(EXCERPTED TEXT)
▬▬▬▬▬▬

How I Met Your Mother – Season 1


I haven’t seen How I Met Your Mother in its entirety except for on-and-off episodes from seasons 5, 6 and 7. For the most part, I found some of the episodes watchable thanks to the supporting cast while also wondering how the hell old Ted Mosby (voiced by Bob Saget) told his kids the apparently never-ending story of how he met their mother for 9 seasons. I know that reviewing the first season seems extremely late considering the show ended its run a few months ago with a highly controversial finale, but I just took a glance at the first season to see how it all began.

It alll begins in 2029 when old Ted gathers his kids Penny (Fonseca) and Luke (David Henrie) and tells his story, taking the audience back to 2005 when 27-year-old Ted (Radnor) was a single architect living in New York City with his two best friends from his college years; law student Marshall Eriksen (Segel) and kindergarten teacher/aspiring artist Lily Aldrin (Hannigan). When Marshall finally proposes to Lily after dating for 9 years since their high school days, this triggers Ted to think about marriage and finding his soul mate, much to the chagrin of his womanizing pal Barney Stinson (Harris), who pretty much spends his life wearing suits and seducing every hottie he can find while trying to mold Ted into his lifestyle.

▬▬▬▬▬▬

(AVAILABLE DATA)
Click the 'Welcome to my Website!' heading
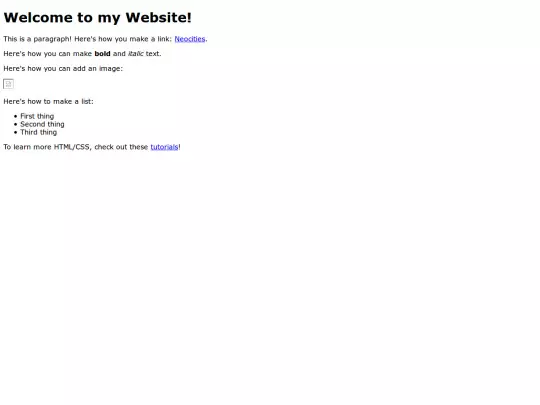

▬▬▬▬▬▬

(WHAT THIS EXERCISE ASKS)
[A] In the How I Met Your Mother review, what leads Ted to start thinking about marriage and finding his soul mate? Explain in one to three sentences.
[B] According to the How I Met Your Mother review, how old is Ted in 2005?
[C] Summarize the How I Met Your Mother review in two sentences.

(FULL ANSWERS)
[A] Ted starts thinking about marriage and his soul mate after Marshall proposes to Lily. They had been dating for 9 years, since high school.

[B] Ted is 27 years old in 2005.

[C] The reviewer had seen only on-and-off episodes from seasons 5, 6 and 7 and, although the show has already ended, looked at the first season to see how it all began. That season opens in 2029 with old Ted telling his kids his story, then goes back to 2005, when Marshall's proposal to Lily sets Ted thinking about marriage, much to the chagrin of his womanizing friend Barney.